[Exercise goal] Write out the lines of the material below exactly, beginning at the line with "The width and height of the screenshot is (815, 504)." and stopping after the line with "Image resolution: width=980", and leave out the pictures.

[The records]
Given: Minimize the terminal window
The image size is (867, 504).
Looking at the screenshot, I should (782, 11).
---
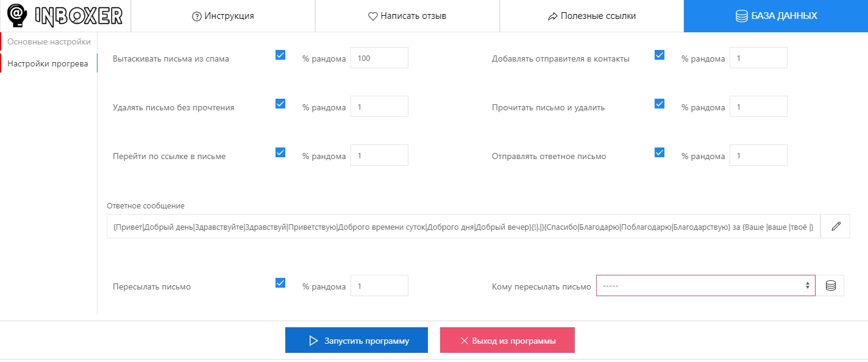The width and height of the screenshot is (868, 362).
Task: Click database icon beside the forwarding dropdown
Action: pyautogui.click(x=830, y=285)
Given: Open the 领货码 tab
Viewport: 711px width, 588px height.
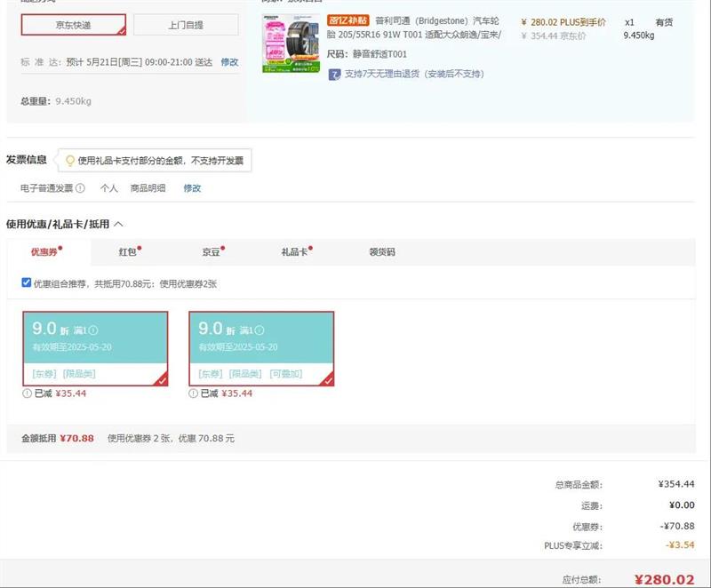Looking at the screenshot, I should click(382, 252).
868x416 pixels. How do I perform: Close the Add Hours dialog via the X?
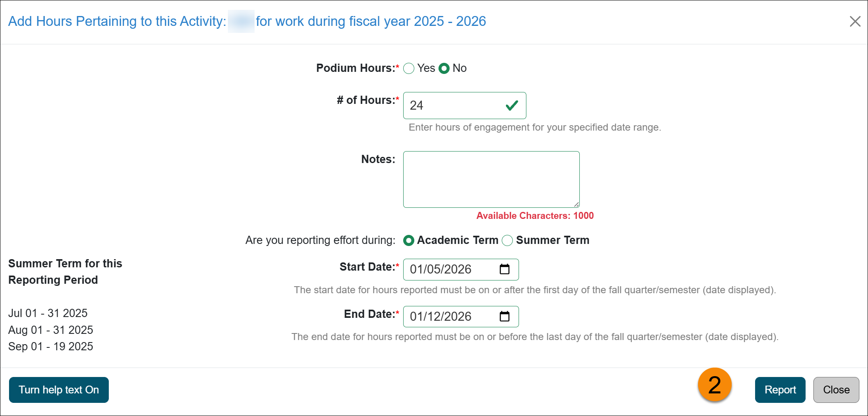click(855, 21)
...
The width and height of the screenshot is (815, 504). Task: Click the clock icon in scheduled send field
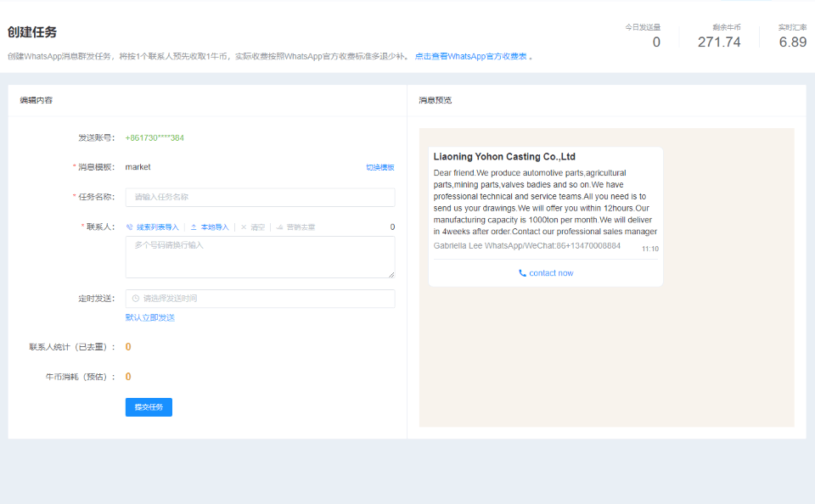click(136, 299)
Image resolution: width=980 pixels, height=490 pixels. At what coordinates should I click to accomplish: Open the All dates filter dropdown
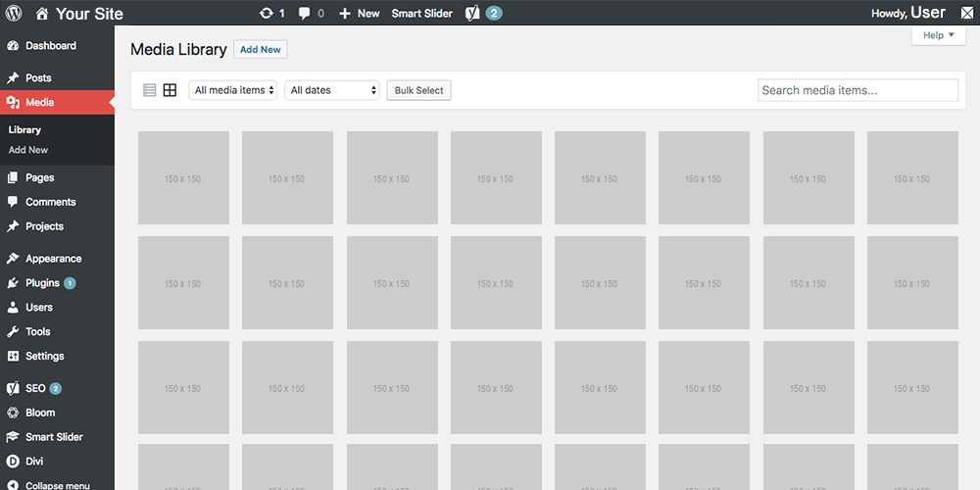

[Solution]
The width and height of the screenshot is (815, 504). Task: Click the clock icon in scheduled send field
click(136, 299)
Image resolution: width=980 pixels, height=490 pixels. At what coordinates should I click to accomplish: Open the All dates filter dropdown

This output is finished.